All of the records below are to be given again word for word, with the pictures removed.

»»

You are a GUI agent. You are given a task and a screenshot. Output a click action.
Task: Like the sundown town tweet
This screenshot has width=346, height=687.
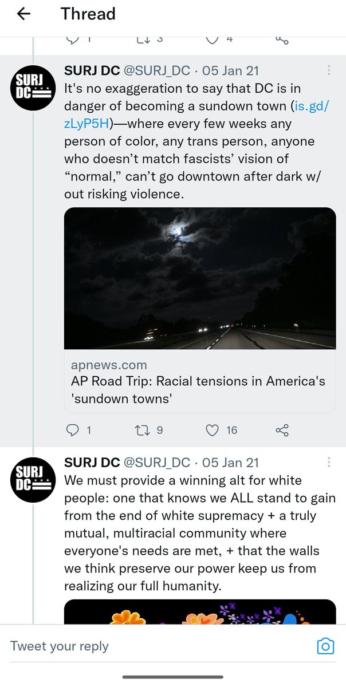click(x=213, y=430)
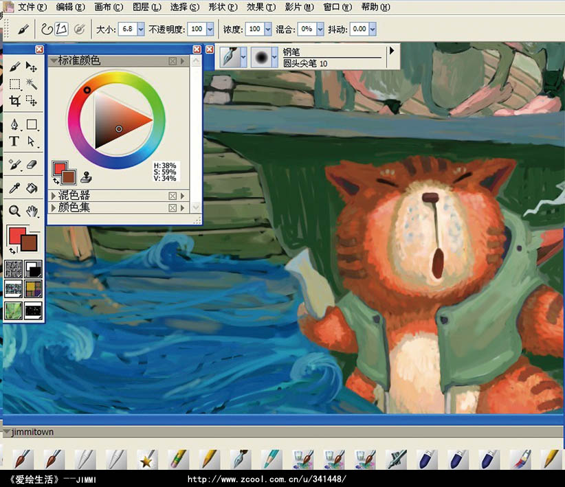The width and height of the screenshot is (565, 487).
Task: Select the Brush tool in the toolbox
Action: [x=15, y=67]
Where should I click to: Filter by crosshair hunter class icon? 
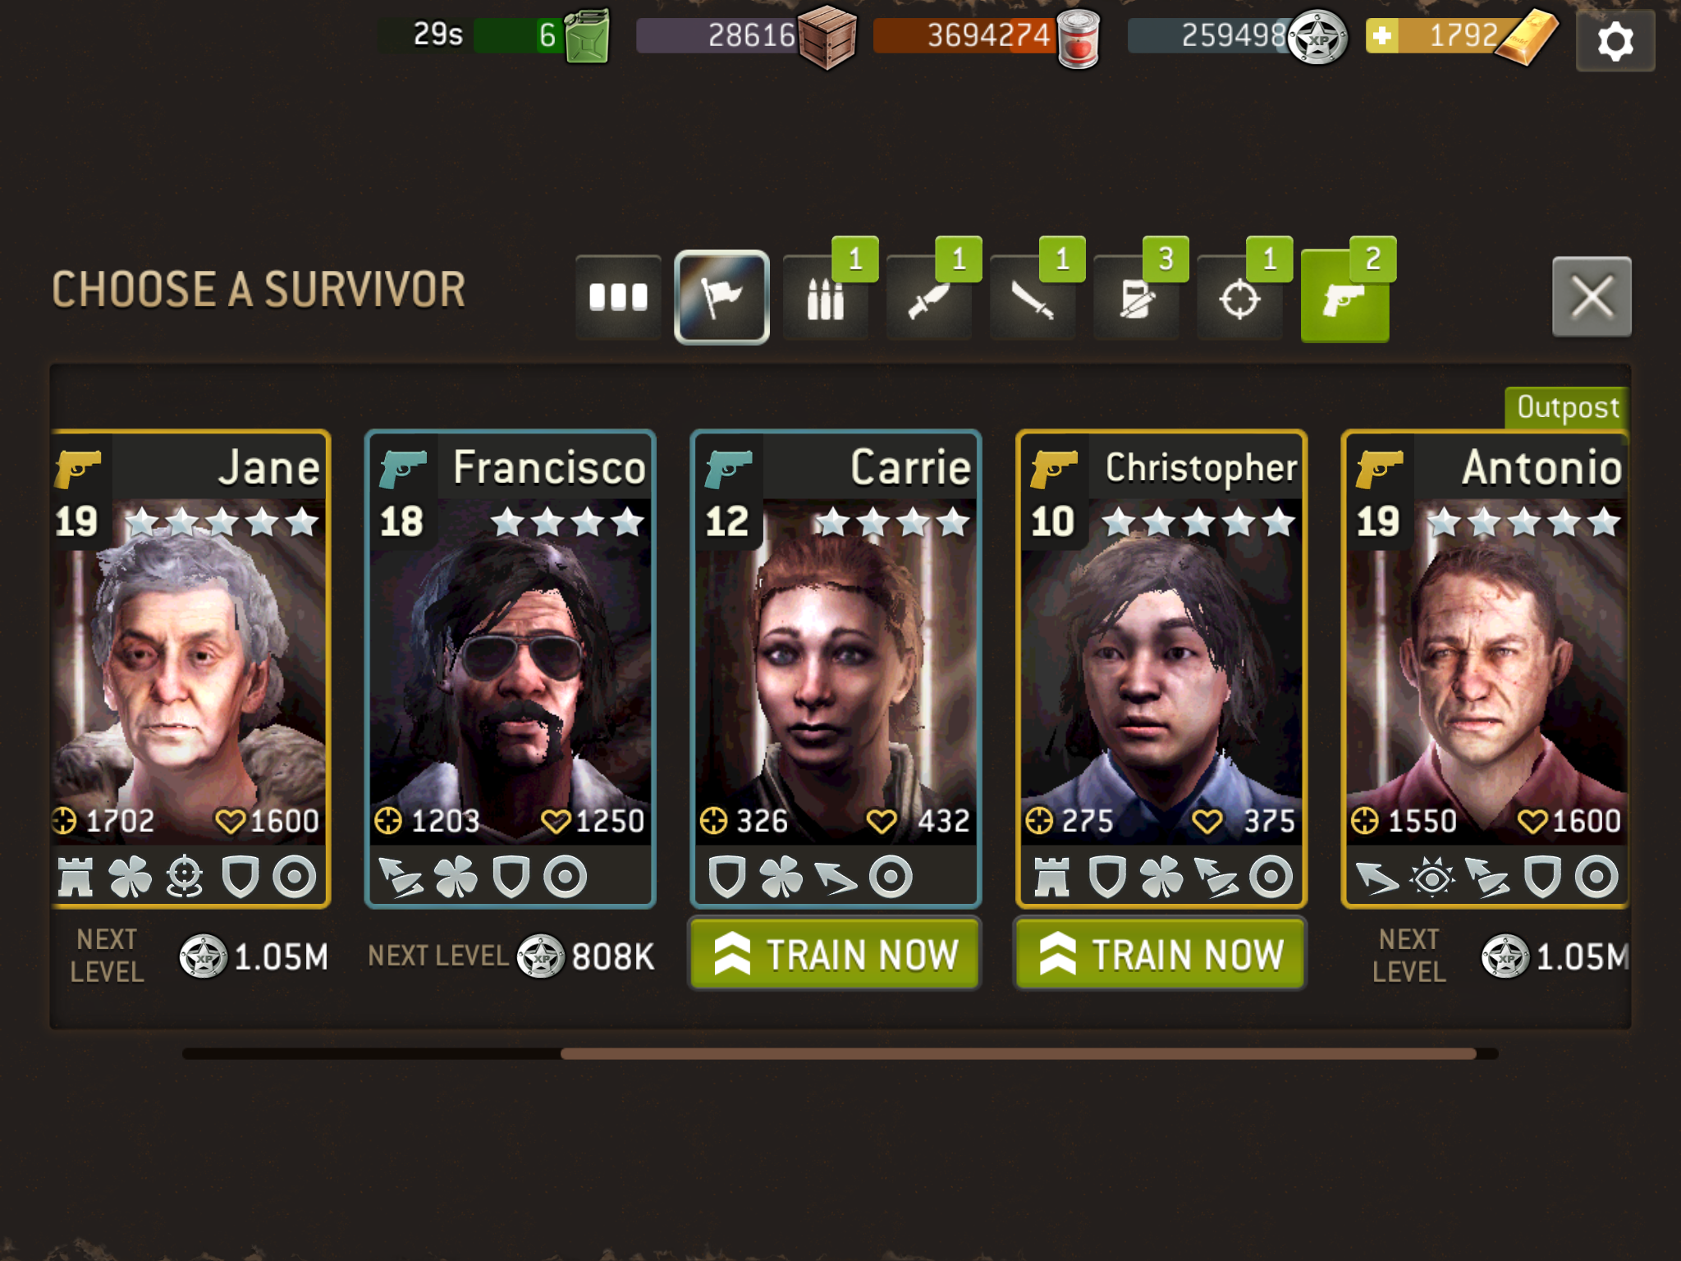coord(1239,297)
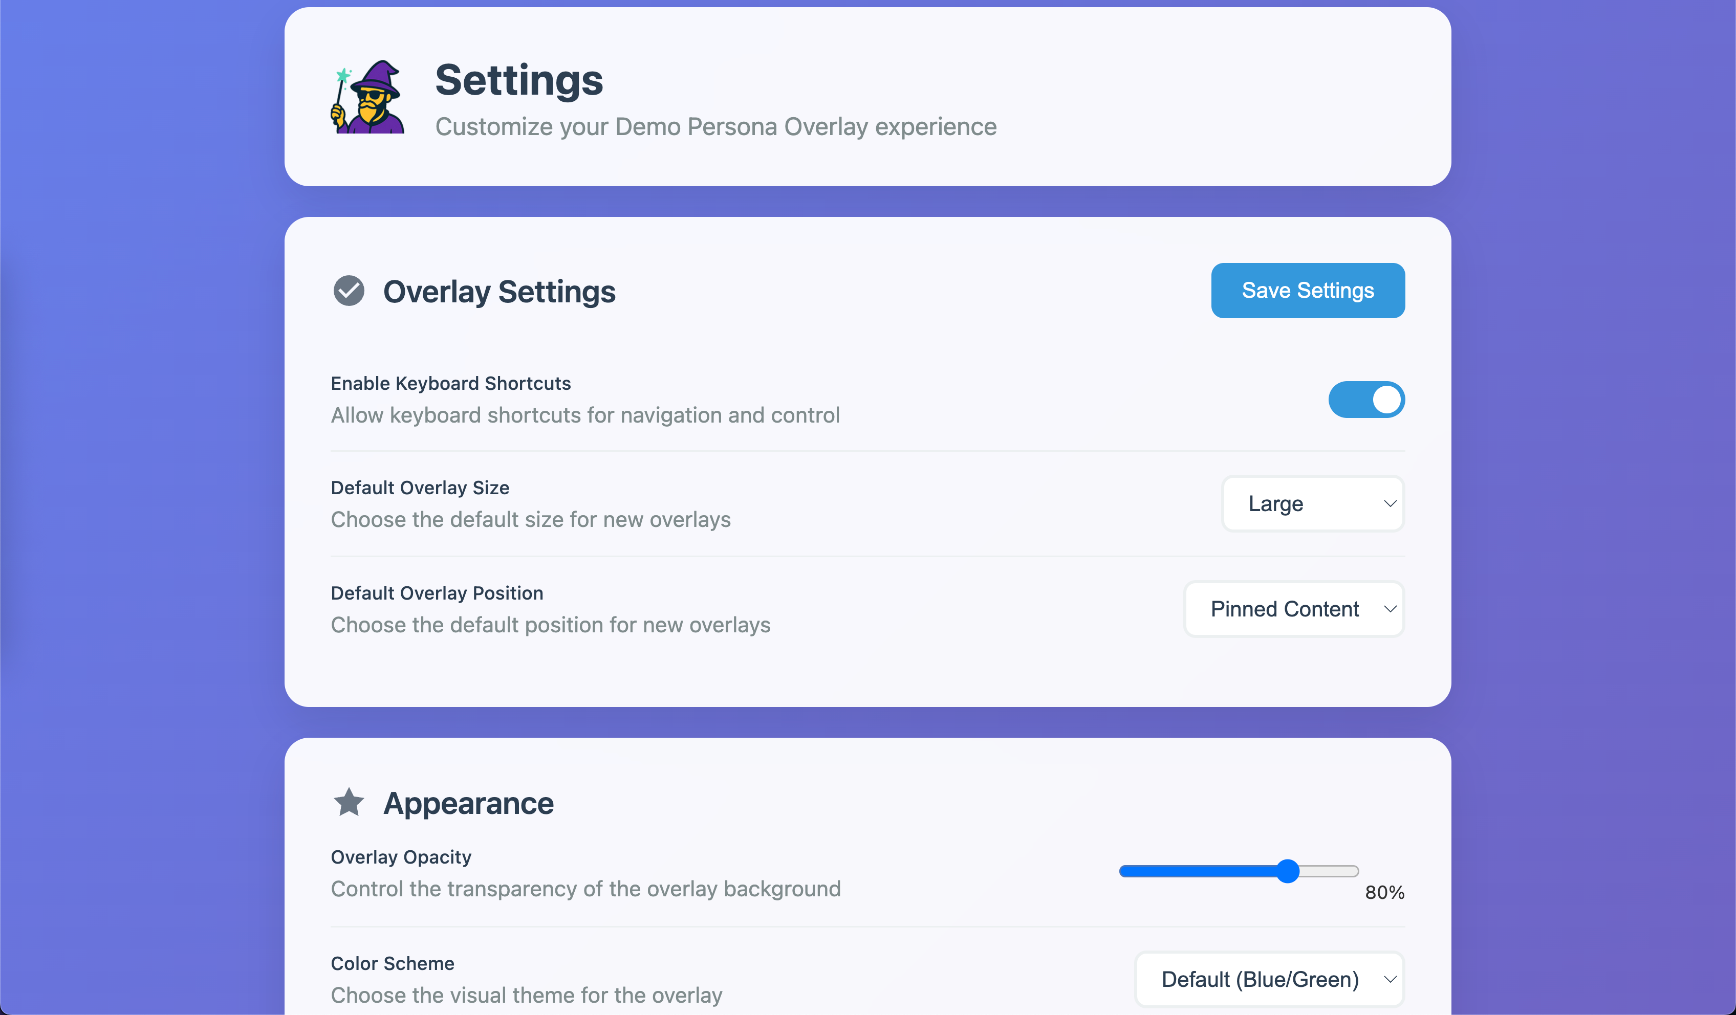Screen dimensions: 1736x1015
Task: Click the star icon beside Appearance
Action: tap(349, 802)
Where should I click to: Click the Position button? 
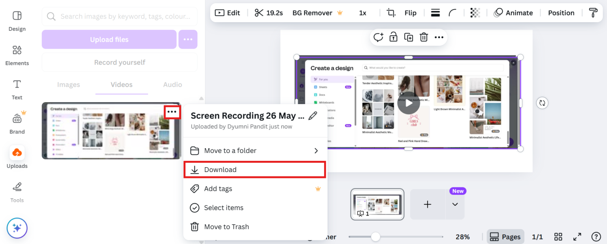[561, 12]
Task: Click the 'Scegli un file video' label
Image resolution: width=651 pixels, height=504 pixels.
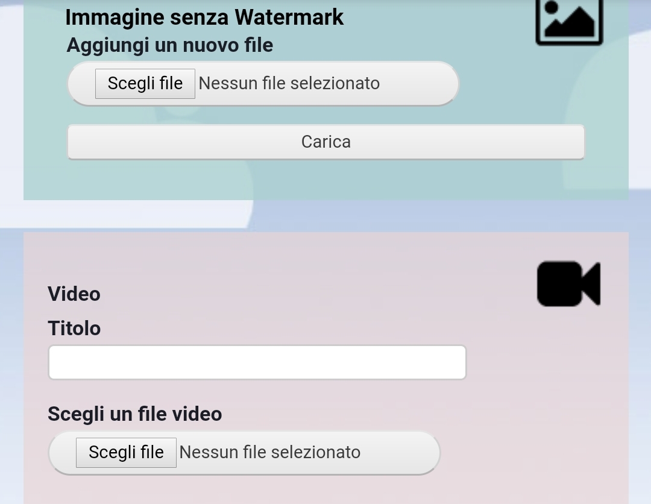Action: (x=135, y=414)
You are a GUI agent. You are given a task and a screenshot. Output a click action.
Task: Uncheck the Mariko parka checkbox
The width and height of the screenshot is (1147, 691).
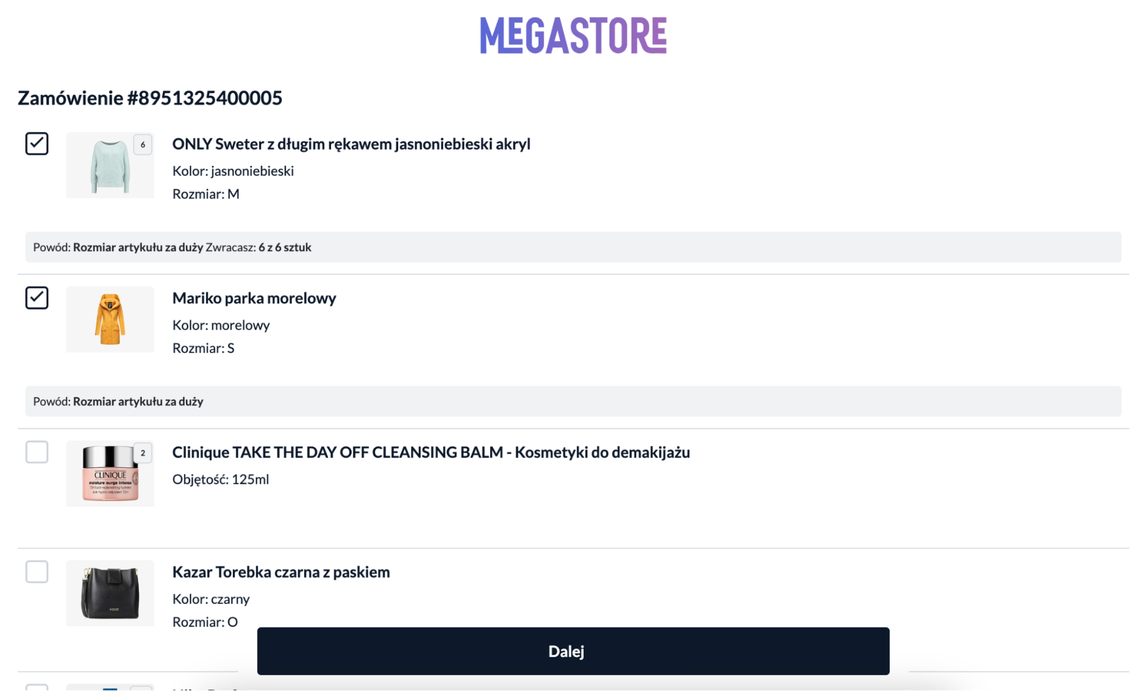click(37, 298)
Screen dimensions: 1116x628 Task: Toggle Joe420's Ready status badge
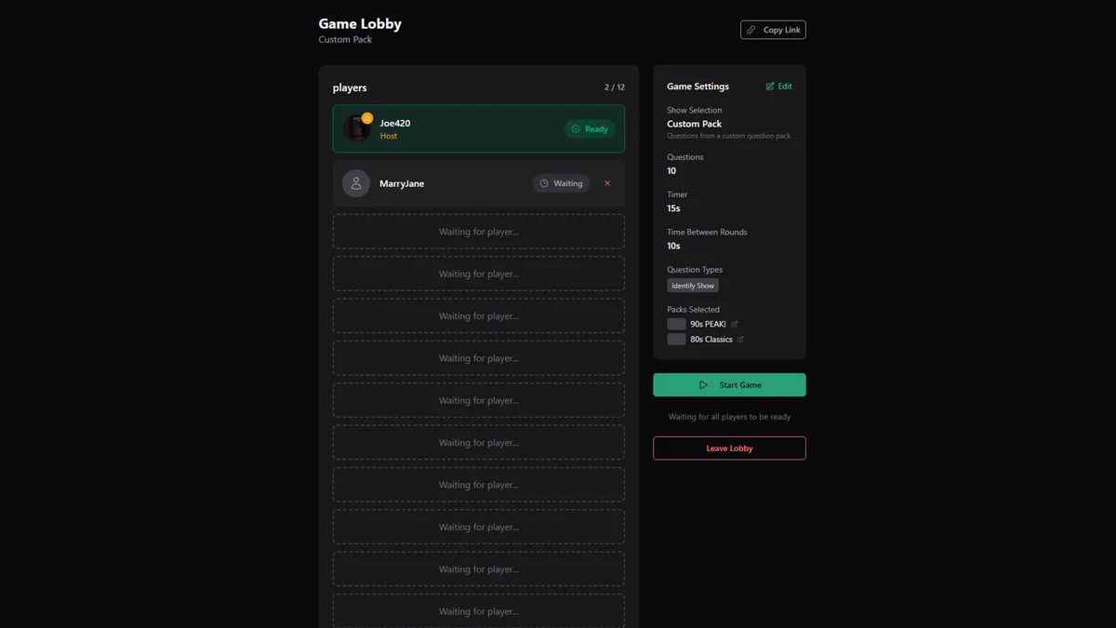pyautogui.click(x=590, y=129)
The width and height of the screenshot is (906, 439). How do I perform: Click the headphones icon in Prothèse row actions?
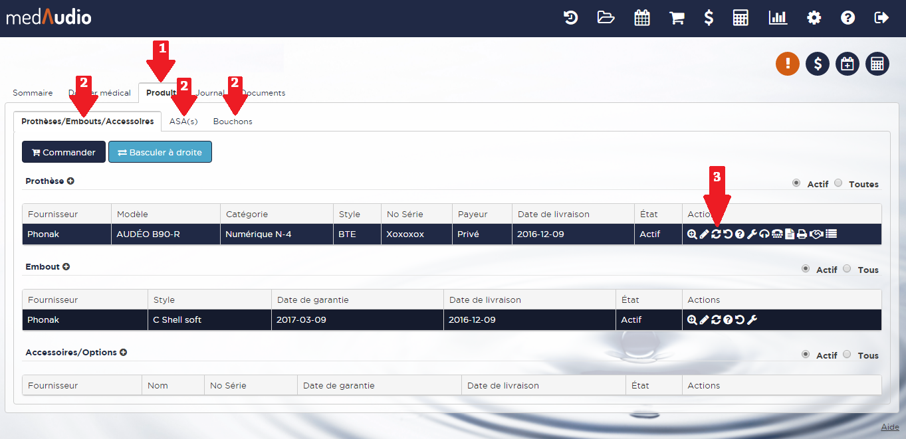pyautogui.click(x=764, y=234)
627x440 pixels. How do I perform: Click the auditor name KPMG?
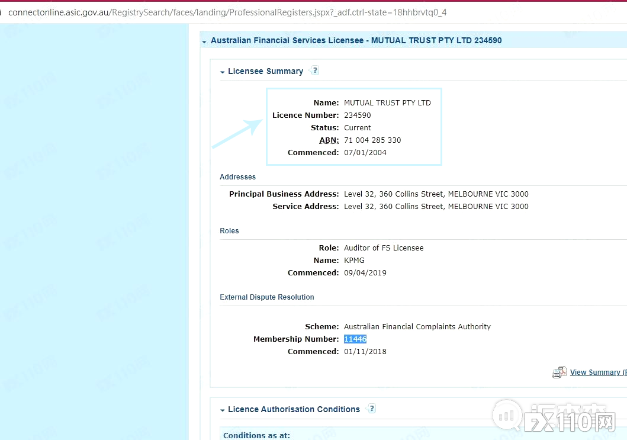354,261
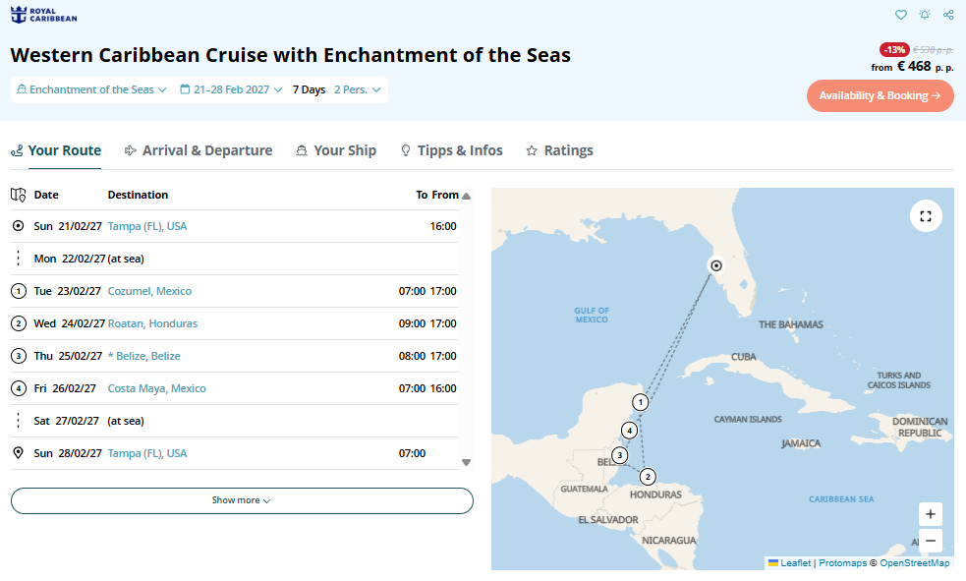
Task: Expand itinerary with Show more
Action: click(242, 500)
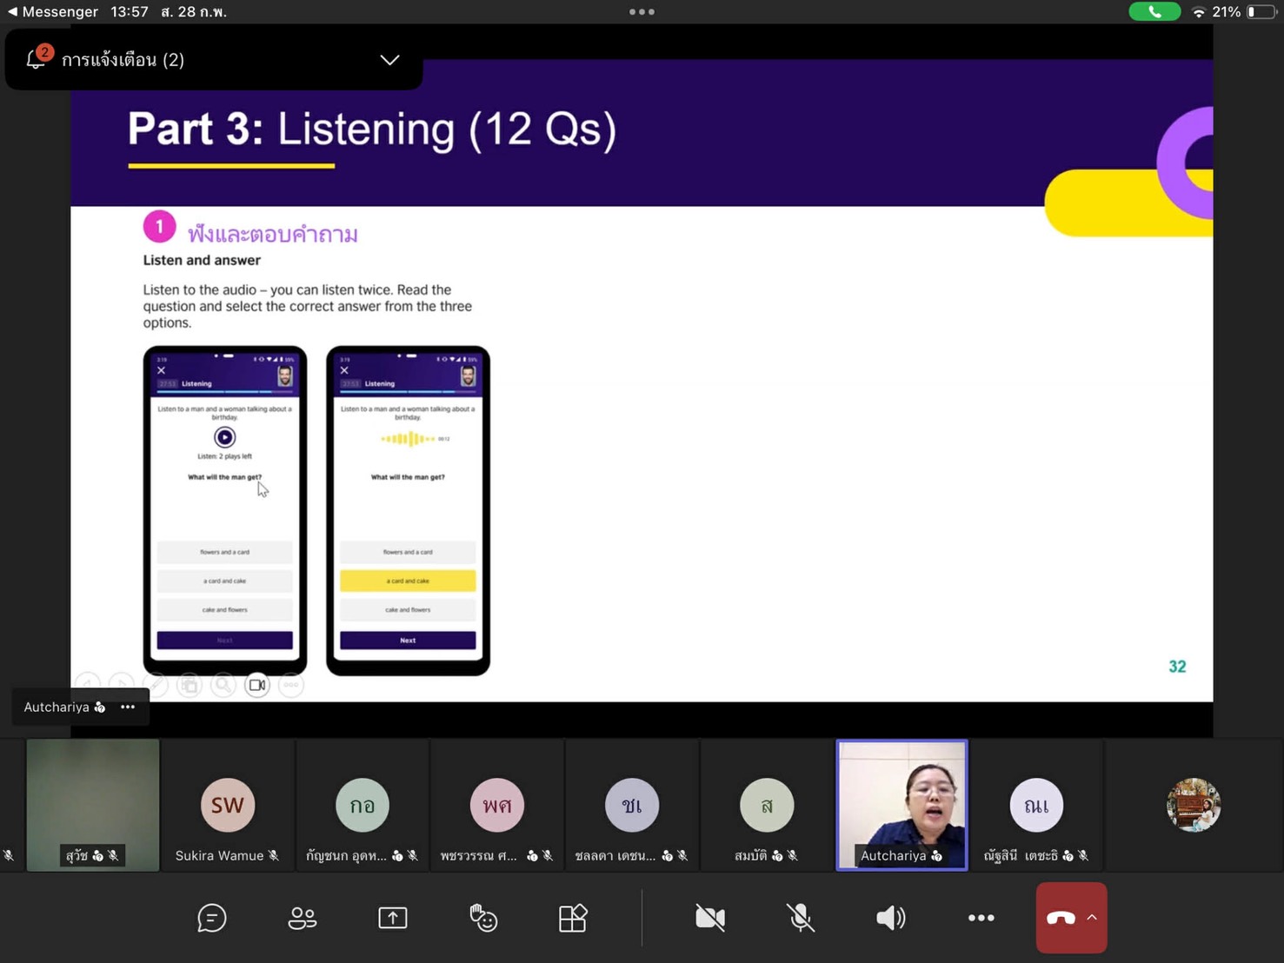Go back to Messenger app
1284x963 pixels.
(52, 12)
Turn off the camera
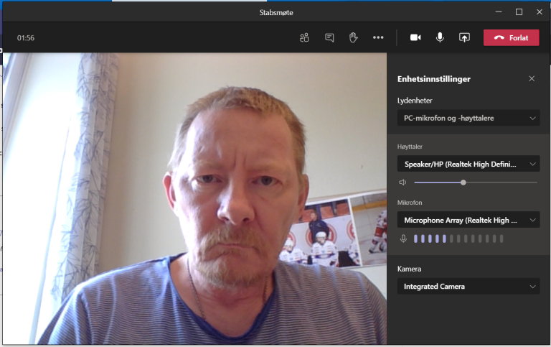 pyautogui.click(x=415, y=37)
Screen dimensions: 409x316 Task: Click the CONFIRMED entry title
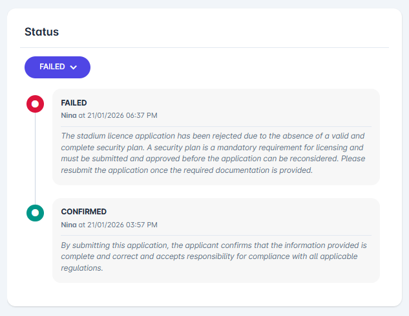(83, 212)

««

_Result for this exercise_
You are a GUI agent. You are given a task and a screenshot. Output a click action.
Task: Like the sundown town tweet
This screenshot has width=346, height=687.
click(x=213, y=430)
The width and height of the screenshot is (565, 487).
Task: Select the Brush tool in the toolbox
Action: [x=15, y=67]
Where should I click to: Filter by crosshair hunter class icon? 
coord(1239,297)
Screen dimensions: 1736x1015
Task: Click the star icon beside Appearance
Action: tap(349, 802)
Where should I click to: Click the Position button? 
[561, 12]
Task: Click the 'Scegli un file video' label
Image resolution: width=651 pixels, height=504 pixels.
Action: (x=135, y=414)
You are a GUI agent. You are given a task and a screenshot. Output a click action.
Task: Uncheck the Mariko parka checkbox
The width and height of the screenshot is (1147, 691).
click(37, 298)
Screen dimensions: 1116x628 Task: Toggle Joe420's Ready status badge
pyautogui.click(x=590, y=129)
The width and height of the screenshot is (906, 439). How do I perform: Click the headphones icon in Prothèse row actions?
pyautogui.click(x=764, y=234)
627x440 pixels. How do I perform: Click the auditor name KPMG?
354,261
Task: Expand itinerary with Show more
Action: click(242, 500)
Go back to Messenger app
1284x963 pixels.
(52, 12)
Turn off the camera
 pyautogui.click(x=415, y=37)
Screen dimensions: 409x316 Task: Click the CONFIRMED entry title
(83, 212)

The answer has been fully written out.